Police officer sacked over sexual messages to 14-year-old girl

Phone showing Snapchat download page
Ian Bell obtained the girl’s Snapchat details from her Facebook profile. Photograph: Bloomberg/Getty Images

A police officer has been sacked for sending sexual Snapchat messages to a 14-year-old girl he met in a children’s home.

Ian Bell, 46, admitted sending “inappropriate and unprofessional” texts to the vulnerable teenager, including one that read: “You like sex?”

The West Yorkshire police officer had been investigating reports that a young person had gone missing from a children’s home when he met the girl on 19 July 2017.

A disciplinary panel heard that Bell spoke to the girl, who was living at the children’s home, then later tracked her down on Facebook and Snapchat. He sent her a number of suggestive messages in the early hours of the following morning, a misconduct hearing was told.

In one message, Bell told the girl he had seen her wrapped in a towel while he was at the home. He asked her why she was not in bed “in your PJs” and she replied that if she was tired the next day she would not go to school.

He asked her whether she took drugs such as cocaine. He told her not to let anyone take advantage of her, and she said: “I don’t care if they do, TBH.”

He replied by calling her “cheeky”, then asked if she liked sex. He later asked her to delete all the messages.

Claire Watson, the legal representative of the force’s directorate of professional standards, told the hearing that Bell’s messages had “no legitimate policing purpose”.

She said: “He knew, or ought to have known, that his actions were an abuse of his position as a serving police officer and was likely to cause distress and anxiety to the young person to whom he was sending these messages.”

The girl told carers she did not know who was sending the messages and thought she had a “Snapchat stalker”, the hearing was told. Staff at the children’s home were “totally shocked” when they discovered it was a police officer.

The girl, who cannot be named, told police that the references to sex “made her feel sick”.

Bell, who had been an officer for 23 years, claimed that he was drunk when he sent the messages and they were a misguided attempt to steer her away from crime. The officer said he got the girl’s Snapchat details from her Facebook profile and wanted to thank her for her help in the missing persons inquiry.

He said he ended the conversation and deleted Snapchat because he was “panicked” at how the messages could be perceived. “I was off-duty, intoxicated, talking to a 14-year-old person.

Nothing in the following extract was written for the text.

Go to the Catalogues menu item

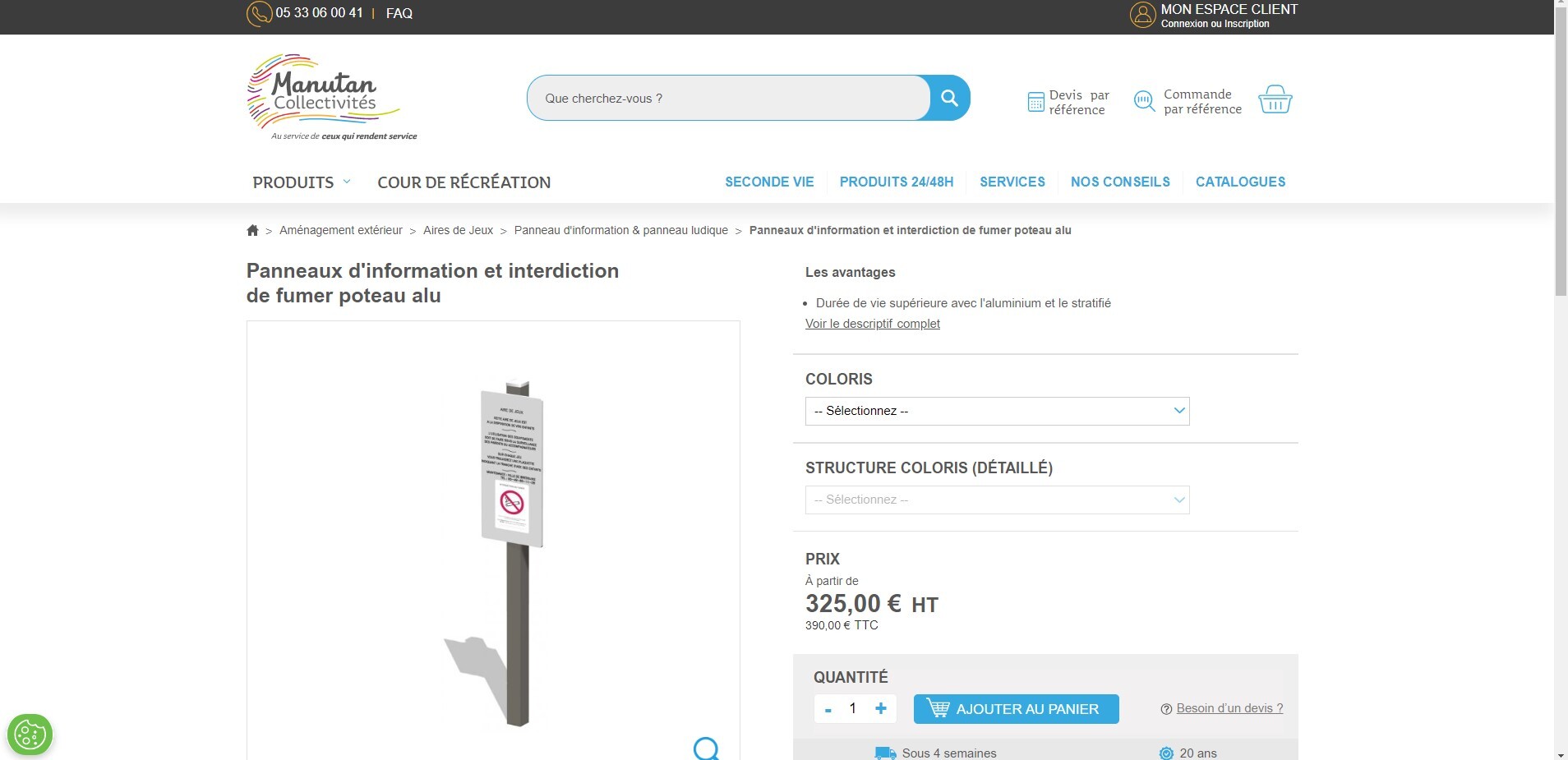click(x=1239, y=182)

I let the force down and I let myself down,” he told the hearing.

A disciplinary panel found his behaviour amounted to gross misconduct with a sexual motive and he was dismissed without notice on Tuesday.

West Yorkshire police said the officer’s actions did not meet the threshold for him to be charged with a criminal offence, but his behaviour was “quite simply unacceptable and completely at odds with the standards that we expect from our officers and staff”.

DCS Oz Khan of West Yorkshire police’s professional standards department said: “Abuse of position for a sexual purpose is something that we take extremely seriously as an organisation, and we have been raising awareness both internally and externally of this issue and encouraging people to report concerns.”